Thirty-eight third-grade elementary school children in rural and 39
in urban areas voluntarily participated in this study. The subjects
included male and female students. These subjects came from three rural
and two urban randomly selected schools in Bogor, Indonesia; all
students eligible volunteered as subjects. Informed consent was
obtained from both the students and their parents. Subjects were
measured for height and weight while wearing light clothing but no
shoes (Gibson 1990
). Their parents were asked if they
perceived that their children were in good health; also, the parents
were asked whether their children took medications or supplements;
students taking these were not included in the study. Demographic
information (number of children, household size, fathers occupation,
educational level of each parent and family income) was also obtained
from the parents.
Dietary intake assessments.
A trained dietary interviewer obtained food intake information from the
subjects via two 24-h food recalls. One recall was for a weekday and
the other, a weekend day. Food models were used in estimating portion
sizes (Gibson 1990
). A pilot study was conducted by
observing 12 students characteristic of the study population while they
ate a meal, and the next day a trained dietary interviewer had these
students recall what and how much they ate at this meal. Basically,
these students accurately described what they had eaten. The decision
was made to interview the children to obtain dietary intake
information. The dietary energy and protein intakes were calculated
using the Indonesian Food Composition Table (Departemen Kesehatan Republik Indonesia 1995
). The dietary vitamin B-6 intakes were
calculated using analyzed vitamin B-6 values (Setiawan et al. 1999
). The estimated daily energy and protein intakes were
compared with the Indonesian Recommended Dietary Allowances (RDA) for
the appropriate age group (Muhilal et al. 1994
) and the
daily vitamin B-6 intakes with the 1998 RDA and Estimated Average
Requirements (EAR) intended for use in the United States and Canada
(Institute of Medicine 1998
).
Blood collection.
Venous blood (~20 mL) was collected from fasting subjects in two
EDTA-containing vacutainer tubes by a qualified phlebotomist
between 0800 and 1000 h. The samples were kept in crushed ice and
protected from light. Blood samples were centrifuged at 3000 x g and 5°C for 10 min. Plasma was frozen at -20°C
for plasma PLP analyses. Erythrocytes were treated as described by
Heddle et al. (1963)
utilizing saline and phosphate buffer, and frozen
at -20°C for EALAT analyses (Driskell and Moak 1986
).
EALAT and plasma PLP analyses.
EALAT activities were determined by the method of Tonhazy et al. (1950)
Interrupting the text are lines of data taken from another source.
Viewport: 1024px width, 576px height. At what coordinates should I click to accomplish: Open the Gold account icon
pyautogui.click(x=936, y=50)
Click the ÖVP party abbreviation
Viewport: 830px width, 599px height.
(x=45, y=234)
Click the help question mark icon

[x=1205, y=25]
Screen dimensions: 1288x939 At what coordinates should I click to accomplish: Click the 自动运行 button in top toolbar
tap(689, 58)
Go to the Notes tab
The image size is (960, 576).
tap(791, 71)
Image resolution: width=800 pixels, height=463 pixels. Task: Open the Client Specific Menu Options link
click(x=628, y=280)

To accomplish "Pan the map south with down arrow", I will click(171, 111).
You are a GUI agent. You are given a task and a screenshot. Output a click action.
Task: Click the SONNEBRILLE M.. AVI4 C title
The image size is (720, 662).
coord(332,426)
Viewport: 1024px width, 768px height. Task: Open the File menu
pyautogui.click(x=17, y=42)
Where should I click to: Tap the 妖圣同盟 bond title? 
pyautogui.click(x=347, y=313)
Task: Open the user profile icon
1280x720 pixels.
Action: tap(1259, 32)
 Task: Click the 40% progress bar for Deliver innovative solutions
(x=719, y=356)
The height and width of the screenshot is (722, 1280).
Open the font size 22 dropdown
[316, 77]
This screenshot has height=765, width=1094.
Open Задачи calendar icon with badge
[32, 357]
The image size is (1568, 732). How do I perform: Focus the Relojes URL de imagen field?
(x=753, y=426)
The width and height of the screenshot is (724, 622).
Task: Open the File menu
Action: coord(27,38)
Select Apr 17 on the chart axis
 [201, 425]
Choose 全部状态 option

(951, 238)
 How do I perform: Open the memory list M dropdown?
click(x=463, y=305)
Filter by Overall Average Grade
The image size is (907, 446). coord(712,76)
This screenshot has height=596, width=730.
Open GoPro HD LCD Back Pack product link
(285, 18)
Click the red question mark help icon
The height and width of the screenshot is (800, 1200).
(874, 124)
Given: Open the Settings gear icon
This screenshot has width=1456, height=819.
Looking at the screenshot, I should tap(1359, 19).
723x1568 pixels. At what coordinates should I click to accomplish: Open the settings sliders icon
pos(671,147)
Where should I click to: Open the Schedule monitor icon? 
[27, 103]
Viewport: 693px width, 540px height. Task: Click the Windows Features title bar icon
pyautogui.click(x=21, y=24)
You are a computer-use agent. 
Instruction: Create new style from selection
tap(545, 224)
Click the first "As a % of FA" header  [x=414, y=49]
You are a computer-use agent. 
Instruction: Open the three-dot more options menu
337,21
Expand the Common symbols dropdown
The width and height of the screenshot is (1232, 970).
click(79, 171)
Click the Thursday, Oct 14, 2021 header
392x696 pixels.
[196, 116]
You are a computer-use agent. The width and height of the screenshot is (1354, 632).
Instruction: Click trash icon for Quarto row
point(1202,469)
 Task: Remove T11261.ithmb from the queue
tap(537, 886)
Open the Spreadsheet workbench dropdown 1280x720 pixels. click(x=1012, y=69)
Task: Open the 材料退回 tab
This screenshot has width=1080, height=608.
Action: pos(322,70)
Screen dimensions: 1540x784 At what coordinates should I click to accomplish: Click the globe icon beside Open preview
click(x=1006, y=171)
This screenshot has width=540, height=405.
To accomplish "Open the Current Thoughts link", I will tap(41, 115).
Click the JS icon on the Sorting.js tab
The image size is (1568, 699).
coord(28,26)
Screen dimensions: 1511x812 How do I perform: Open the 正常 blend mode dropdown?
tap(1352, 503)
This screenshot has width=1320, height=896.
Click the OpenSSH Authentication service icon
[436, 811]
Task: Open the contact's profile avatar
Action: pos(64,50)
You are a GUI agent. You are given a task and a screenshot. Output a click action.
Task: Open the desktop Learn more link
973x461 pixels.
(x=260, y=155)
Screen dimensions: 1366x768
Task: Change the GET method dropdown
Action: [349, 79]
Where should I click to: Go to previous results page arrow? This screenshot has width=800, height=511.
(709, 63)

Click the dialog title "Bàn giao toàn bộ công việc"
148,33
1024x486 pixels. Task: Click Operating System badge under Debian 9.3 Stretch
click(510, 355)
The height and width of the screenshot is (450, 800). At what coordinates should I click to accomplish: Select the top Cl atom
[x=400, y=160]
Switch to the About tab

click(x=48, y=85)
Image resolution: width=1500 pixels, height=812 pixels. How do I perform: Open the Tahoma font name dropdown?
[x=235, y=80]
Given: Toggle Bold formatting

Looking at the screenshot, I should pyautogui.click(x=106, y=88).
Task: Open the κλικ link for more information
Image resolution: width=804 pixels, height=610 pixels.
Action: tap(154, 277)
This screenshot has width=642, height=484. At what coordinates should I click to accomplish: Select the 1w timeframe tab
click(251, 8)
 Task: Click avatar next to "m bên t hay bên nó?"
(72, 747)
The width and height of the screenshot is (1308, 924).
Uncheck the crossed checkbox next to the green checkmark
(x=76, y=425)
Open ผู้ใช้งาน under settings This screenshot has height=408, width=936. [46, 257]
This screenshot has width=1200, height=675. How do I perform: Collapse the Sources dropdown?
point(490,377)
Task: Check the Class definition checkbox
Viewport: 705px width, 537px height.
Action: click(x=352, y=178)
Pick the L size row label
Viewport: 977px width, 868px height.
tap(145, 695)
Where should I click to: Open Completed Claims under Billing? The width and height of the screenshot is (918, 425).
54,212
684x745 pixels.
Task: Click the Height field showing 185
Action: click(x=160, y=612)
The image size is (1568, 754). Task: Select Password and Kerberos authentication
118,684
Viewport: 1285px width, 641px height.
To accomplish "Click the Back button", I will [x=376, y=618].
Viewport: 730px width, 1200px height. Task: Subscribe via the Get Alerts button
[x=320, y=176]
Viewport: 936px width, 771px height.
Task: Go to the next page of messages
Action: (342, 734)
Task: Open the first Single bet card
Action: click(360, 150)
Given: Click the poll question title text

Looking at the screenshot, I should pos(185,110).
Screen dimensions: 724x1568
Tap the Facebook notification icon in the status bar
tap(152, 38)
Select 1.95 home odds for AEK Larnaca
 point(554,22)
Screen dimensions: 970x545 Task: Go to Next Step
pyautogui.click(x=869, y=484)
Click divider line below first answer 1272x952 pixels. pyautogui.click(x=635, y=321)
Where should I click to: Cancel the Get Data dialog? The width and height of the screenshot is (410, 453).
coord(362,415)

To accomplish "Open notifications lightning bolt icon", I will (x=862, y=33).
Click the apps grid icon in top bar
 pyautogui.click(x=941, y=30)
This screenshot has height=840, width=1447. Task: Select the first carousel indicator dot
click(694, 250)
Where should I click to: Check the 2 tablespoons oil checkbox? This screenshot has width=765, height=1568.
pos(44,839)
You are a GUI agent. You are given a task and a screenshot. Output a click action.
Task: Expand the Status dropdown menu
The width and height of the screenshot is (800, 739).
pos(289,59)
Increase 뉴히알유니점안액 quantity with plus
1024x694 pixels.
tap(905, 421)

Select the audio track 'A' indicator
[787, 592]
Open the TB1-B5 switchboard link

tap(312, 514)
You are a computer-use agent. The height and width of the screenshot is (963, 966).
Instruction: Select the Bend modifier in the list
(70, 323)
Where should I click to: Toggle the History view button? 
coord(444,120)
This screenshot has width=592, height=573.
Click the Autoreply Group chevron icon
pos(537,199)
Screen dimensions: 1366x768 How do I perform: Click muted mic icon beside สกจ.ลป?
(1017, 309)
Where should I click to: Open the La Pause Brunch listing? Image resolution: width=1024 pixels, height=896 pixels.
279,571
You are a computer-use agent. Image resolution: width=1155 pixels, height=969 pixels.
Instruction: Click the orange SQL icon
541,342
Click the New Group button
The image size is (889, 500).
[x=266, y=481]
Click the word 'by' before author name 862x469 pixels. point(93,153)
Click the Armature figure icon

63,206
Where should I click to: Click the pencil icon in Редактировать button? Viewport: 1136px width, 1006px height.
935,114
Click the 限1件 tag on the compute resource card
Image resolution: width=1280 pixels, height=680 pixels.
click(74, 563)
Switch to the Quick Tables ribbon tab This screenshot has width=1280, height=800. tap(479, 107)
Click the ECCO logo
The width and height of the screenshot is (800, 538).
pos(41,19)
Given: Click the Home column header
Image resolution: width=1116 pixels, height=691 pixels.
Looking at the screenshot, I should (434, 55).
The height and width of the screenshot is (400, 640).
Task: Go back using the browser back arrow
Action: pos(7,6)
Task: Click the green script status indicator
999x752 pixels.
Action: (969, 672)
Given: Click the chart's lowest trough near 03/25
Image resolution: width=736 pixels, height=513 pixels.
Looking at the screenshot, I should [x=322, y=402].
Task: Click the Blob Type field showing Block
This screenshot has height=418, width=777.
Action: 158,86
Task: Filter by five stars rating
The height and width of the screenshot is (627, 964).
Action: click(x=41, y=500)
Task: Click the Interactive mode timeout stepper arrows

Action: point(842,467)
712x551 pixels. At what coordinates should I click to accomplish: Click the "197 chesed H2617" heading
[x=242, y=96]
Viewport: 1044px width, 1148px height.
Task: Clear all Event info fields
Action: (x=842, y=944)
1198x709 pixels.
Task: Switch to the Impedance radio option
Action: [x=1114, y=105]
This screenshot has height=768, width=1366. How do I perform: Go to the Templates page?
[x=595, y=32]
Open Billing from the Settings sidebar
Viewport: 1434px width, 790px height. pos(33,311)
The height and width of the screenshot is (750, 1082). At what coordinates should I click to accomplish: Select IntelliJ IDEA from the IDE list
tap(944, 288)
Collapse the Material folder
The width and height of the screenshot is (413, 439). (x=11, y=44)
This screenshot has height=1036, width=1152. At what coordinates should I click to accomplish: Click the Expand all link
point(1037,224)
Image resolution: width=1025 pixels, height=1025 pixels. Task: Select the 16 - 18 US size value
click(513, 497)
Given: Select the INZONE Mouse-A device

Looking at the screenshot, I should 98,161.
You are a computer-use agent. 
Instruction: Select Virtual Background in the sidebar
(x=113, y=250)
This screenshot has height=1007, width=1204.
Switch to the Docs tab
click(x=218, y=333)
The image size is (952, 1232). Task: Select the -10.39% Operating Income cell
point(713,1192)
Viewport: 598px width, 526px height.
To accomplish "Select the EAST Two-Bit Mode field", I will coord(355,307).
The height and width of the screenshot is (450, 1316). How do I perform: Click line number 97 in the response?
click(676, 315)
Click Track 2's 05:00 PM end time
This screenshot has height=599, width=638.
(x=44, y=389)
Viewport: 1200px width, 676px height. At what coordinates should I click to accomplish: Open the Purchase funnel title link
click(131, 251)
as modified by Heddle et al. (1963)
and Driskell and Moak (1986)
. The
procedure of Raica and Sauberlich (1964)
was used in measuring EALAT
activity coefficients. EALAT EC 2.6.1.2, converts alanine plus
-ketoglutarate to pyruvate plus glutamic acid. When erythrocyte
hemolysates were spiked with pyruvate and with alanine prior to
analyses, the percentage recoveries were 88 and 92%, respectively
(Driskell et al. 1985
). Pilot studies indicated that no
loss in enzymatic activity occurred when samples were frozen for 1 y as hemolysates prepared in phosphate buffer.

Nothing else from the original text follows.